Computable’s Cryptography Reading List

Bharath Ramsundar
Computable Blog
Published in
8 min readMay 9, 2018

Cryptography is an ancient field of research whose roots stretch back to antiquity. As a result, the cryptographic literature is vast with many streams of intersecting thought. It can be hard for a newcomer to get a toehold in this space, so in this blog post we share a few of the papers we’ve been reading and discussing at Computable labs along with some of our brief notes on them. We hope that this list will be useful to newcomers trying to get their bearings in modern cryptography!

Classical Papers

There are a number of strikingly relevant papers that date back 40+ years. We recommend starting here since the classics often age well.

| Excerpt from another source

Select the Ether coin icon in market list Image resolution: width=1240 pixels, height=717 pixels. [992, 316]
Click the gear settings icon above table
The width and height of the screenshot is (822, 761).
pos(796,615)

A method for obtaining digital signatures and public key cryptosystems http://www.dtic.mil/get-tr-doc/pdf?AD=ADA606588

This is the original RSA paper. Introduces public key cryptography and provides an efficient implementation (the RSA algorithm). This is one of those masterwork papers that will be read a century from now. Clear and elegant without jargon and only requires basic mathematics to follow

On data banks and privacy homomorphisms.

https://pdfs.semanticscholar.org/3c87/22737ef9f37b7a1da6ab81b54224a3c64f72.pdf

This is an amazing paper from Rivest et al. 40 years ago. It touches on secure cloud computing, secure hardware enclaves and introduces the first homomorphic computing scheme. (Note this isn’t fully homomorphic; that’s Gentry’s innovation 30 years later)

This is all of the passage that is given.